Written request:
Can you retype every line of the data below with no changes?

____ Data rows

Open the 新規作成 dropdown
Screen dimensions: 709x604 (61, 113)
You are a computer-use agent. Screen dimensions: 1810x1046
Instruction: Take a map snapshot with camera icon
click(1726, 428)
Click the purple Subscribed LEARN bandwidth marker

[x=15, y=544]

________

Task output:
Open the 新規作成 dropdown
Screen dimensions: 709x604 (61, 113)
You are a computer-use agent. Screen dimensions: 1810x1046
Instruction: Take a map snapshot with camera icon
click(1726, 428)
Click the purple Subscribed LEARN bandwidth marker

[x=15, y=544]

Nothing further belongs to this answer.